Фельдман тяжело вздохнул.
— Нет. Как это ни печально, я в нем укрепился.
— Что-то я не пойму, — сказал Аллегро.
— В ту минуту я понял, что передо мной женщина с глубоко травмированной психикой. Она искала не близость и не любовь.
— Что же тогда?
Их глаза встретились.
— Саморазрушение, — обреченно произнес Фельдман.
— А что же Сара?

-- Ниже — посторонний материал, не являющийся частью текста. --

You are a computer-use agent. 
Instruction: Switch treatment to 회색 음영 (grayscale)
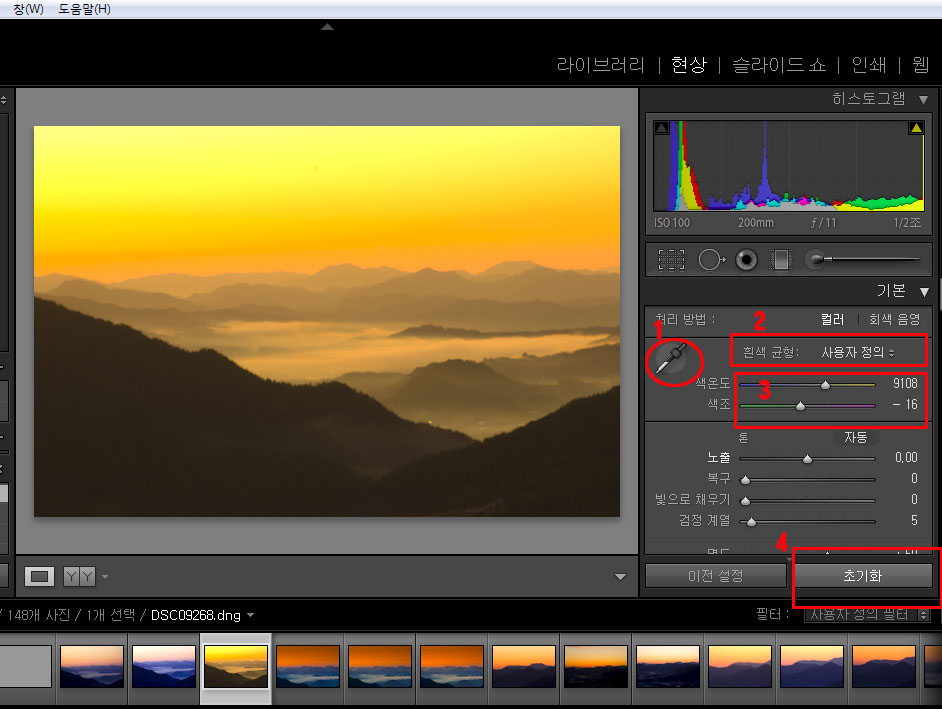pos(894,320)
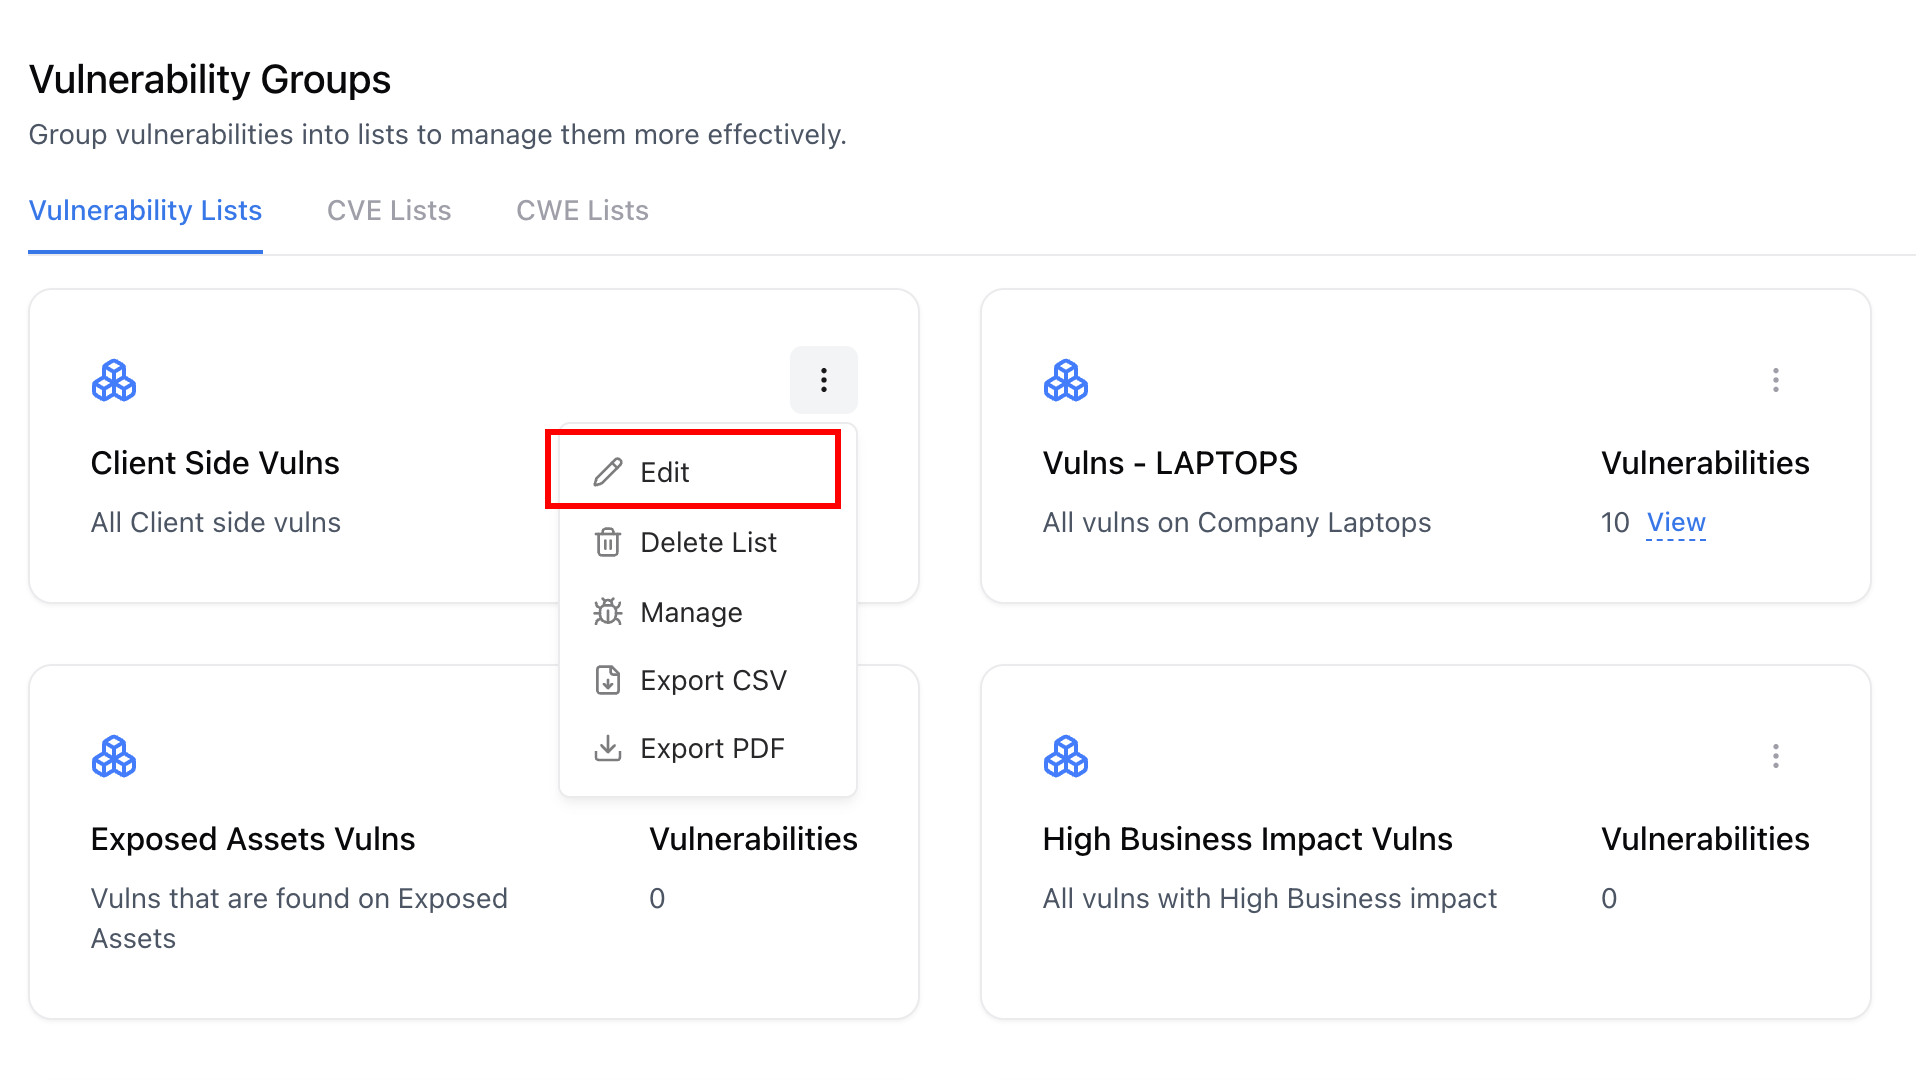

Две попытки самоубийства. Вы склонны полагать, что она идет той же тропой?
— Я думаю, что убийство Мелани подвело Сару к своеобразному перекрестку, на котором она должна сделать свой выбор. Мне кажется, она предпринимает отчаянные попытки побороть депрессию и избавиться от ощущения собственной беспомощности. Она сражается просто бешено. И, кстати, обнаруживает, что сил и решимости у нее гораздо больше, чем она прежде думала.
— Вы видели ее вчерашнее выступление в «Опасной грани»?
— Да, конечно. Довольно неожиданный трюк.
— Трюк? Вы думаете, она играла? — удивился Аллегро.
— Всем нам приходится играть, чтобы выжить, вы так не думаете, детектив?
— Вы — психиатр, вам виднее.
Фельдман загадочно улыбнулся.
— Точно так же ответила бы Сара.
— Она, наверное, считает вас психиатром, который как раз и поможет ей сделать выбор на том самом перекрестке.
Улыбка померкла на губах Фельдмана.
— Это она вам сказала?
— Ну, не то чтобы она именно так и выразилась, — уклонился от прямого ответа Аллегро. — Но разве вы с этим не согласны? Вы ведь могли бы избавить нас от лишних хлопот и траты времени.
— Я понимаю, что вы должны проверить каждую версию, детектив. Так вот: я избавлю вас от лишних хлопот и траты времени. Поверьте мне. Я — не Ромео.
Аллегро пожал плечами.
— Я бы рад вам поверить, док. И, возможно, так и сделаю. Но прежде нам нужно кое-что уточнить. Итак, начнем с первой жертвы Ромео. Дайаны Корбетт. — Он раскрыл черную виниловую папку с блокнотом и зачитал свой первый вопрос: — Скажите, где вы находились в период…
Когда в четыре часа пополудни Эмма Марголис, вернувшаяся домой, открывала замок входной двери, в квартире раздался телефонный звонок. Она бросилась к телефону, схватила трубку и выпалила короткое приветствие. На другом конце провода молчали.